Event-Driven Architecture Guide

In a traditional architecture, Service A calls Service B synchronously. If B is down, A fails too. If B is slow, A is slow too. Event-driven architecture breaks this coupling: Service A publishes an event, and any interested service processes it independently, at its own pace, on its own schedule.

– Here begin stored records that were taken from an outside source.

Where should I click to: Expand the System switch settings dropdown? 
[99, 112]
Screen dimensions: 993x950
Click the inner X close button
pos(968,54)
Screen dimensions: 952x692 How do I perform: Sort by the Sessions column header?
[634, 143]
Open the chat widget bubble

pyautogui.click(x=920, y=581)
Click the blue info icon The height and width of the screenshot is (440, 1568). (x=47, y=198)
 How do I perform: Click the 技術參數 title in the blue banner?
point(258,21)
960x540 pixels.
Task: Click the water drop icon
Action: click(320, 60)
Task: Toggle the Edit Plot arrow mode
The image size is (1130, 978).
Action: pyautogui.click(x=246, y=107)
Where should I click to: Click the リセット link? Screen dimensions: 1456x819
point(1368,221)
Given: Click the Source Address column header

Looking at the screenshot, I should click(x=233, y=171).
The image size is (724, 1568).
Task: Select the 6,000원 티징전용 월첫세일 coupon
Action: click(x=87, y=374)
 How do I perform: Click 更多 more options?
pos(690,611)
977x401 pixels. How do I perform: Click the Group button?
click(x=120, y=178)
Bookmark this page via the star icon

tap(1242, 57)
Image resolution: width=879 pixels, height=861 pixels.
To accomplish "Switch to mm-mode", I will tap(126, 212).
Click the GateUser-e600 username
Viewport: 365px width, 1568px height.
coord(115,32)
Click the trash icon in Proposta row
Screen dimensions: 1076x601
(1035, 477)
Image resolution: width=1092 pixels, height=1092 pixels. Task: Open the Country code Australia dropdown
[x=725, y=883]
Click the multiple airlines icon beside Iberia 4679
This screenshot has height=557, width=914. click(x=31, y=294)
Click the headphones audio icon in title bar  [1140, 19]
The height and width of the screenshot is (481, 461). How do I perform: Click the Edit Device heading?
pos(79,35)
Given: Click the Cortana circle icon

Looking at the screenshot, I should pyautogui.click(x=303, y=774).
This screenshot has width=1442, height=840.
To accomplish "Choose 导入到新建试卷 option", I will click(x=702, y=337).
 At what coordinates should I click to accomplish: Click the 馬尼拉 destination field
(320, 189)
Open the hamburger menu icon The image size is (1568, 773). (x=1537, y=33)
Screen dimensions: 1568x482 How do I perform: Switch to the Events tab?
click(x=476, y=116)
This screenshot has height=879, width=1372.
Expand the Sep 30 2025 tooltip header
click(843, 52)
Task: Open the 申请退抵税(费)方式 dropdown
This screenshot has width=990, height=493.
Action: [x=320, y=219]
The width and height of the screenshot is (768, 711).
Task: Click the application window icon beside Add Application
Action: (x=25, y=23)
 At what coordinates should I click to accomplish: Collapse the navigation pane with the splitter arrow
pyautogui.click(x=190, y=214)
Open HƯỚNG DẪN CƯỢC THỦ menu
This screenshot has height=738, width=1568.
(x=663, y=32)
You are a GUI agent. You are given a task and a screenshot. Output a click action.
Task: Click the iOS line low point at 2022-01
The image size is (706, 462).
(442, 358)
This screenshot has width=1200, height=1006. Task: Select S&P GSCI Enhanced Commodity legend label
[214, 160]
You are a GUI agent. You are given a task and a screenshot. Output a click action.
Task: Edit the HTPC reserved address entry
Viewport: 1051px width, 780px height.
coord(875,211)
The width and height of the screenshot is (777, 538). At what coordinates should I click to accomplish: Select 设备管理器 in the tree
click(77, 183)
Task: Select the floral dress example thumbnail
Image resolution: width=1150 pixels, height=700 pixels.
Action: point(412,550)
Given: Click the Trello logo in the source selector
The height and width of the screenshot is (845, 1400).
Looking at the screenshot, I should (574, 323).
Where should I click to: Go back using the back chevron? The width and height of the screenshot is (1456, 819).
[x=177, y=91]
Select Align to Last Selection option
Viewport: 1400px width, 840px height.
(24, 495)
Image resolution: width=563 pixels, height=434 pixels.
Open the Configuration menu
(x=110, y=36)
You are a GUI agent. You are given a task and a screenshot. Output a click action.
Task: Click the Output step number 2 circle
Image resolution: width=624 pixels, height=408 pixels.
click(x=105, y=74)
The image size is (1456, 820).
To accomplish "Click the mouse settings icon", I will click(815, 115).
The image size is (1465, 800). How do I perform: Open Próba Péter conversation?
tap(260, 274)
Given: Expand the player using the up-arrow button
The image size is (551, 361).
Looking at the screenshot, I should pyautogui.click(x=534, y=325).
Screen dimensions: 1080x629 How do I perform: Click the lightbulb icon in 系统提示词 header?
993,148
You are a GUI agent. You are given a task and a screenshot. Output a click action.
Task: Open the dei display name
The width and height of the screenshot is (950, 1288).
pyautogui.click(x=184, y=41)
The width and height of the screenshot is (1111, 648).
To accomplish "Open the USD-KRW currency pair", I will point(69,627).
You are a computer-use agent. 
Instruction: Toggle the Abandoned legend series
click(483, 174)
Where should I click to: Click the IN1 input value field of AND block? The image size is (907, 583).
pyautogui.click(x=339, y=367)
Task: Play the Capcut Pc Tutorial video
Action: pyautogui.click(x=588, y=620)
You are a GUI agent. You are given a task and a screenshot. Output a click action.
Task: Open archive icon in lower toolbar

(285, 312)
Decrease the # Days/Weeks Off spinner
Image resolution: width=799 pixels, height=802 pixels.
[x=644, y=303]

Synchronous vs Event-Driven

# Synchronous: tight coupling
def create_order(data):
    order = save_order(data)
    payment_service.charge(order)        # Blocks. What if payment is down?
    inventory_service.reserve(order)      # Blocks. What if inventory is slow?
    email_service.send_confirmation(order) # Blocks. Email server timeout?
    return order  # Total time: sum of all calls

# Event-driven: loose coupling
def create_order(data):
    order = save_order(data)
    publish_event("order.created", order)  # Instant. Fire and forget.
    return order  # Total time: just the database write

# Consumers process independently:
# PaymentService listens for "order.created" -> charges customer
# InventoryService listens for "order.created" -> reserves items
# EmailService listens for "order.created" -> sends confirmation

Core Concepts

Event: An immutable fact that something happened (“OrderCreated”, “PaymentProcessed”, “UserRegistered”)
Producer: The service that publishes events
Consumer: A service that subscribes to and processes events
Broker: The infrastructure that routes events (Kafka, RabbitMQ, SNS/SQS)
Topic/Queue: A named channel where events are published

Kafka vs RabbitMQ

Feature	Apache Kafka	RabbitMQ
Model	Distributed log (append-only)	Message queue (consume and delete)
Retention	Configurable (days/weeks/forever)	Until consumed (or TTL)
Replay	Yes (re-read from any offset)	No (once consumed, gone)
Throughput	Millions of events/sec	Tens of thousands/sec
Ordering	Guaranteed per partition	Per queue (with single consumer)
Complexity	High (ZooKeeper/KRaft, partitions)	Low (simple to operate)
Best For	Event streaming, audit logs, high throughput	Task queues, RPC, simple pub/sub

Rule of thumb: Use RabbitMQ for task queues and simple messaging. Use Kafka when you need event replay, high throughput, or event sourcing.

Event Design

# Good event: self-contained, immutable, past tense
{
    "event_type": "order.created",
    "event_id": "evt_abc123",
    "timestamp": "2026-04-28T10:30:00Z",
    "version": 1,
    "data": {
        "order_id": "ord_456",
        "customer_id": "cust_789",
        "items": [
            {"product_id": "prod_1", "quantity": 2, "price": 29.99}
        ],
        "total": 59.98,
        "currency": "USD"
    },
    "metadata": {
        "source": "order-service",
        "correlation_id": "req_xyz"
    }
}

# Event naming conventions:
# entity.action (past tense): order.created, payment.processed, user.registered
# Include enough data that consumers do not need to call back to the producer

Event Sourcing

Instead of storing the current state, store every event that led to it. The current state is derived by replaying all events. Think of it as a Git log for your data.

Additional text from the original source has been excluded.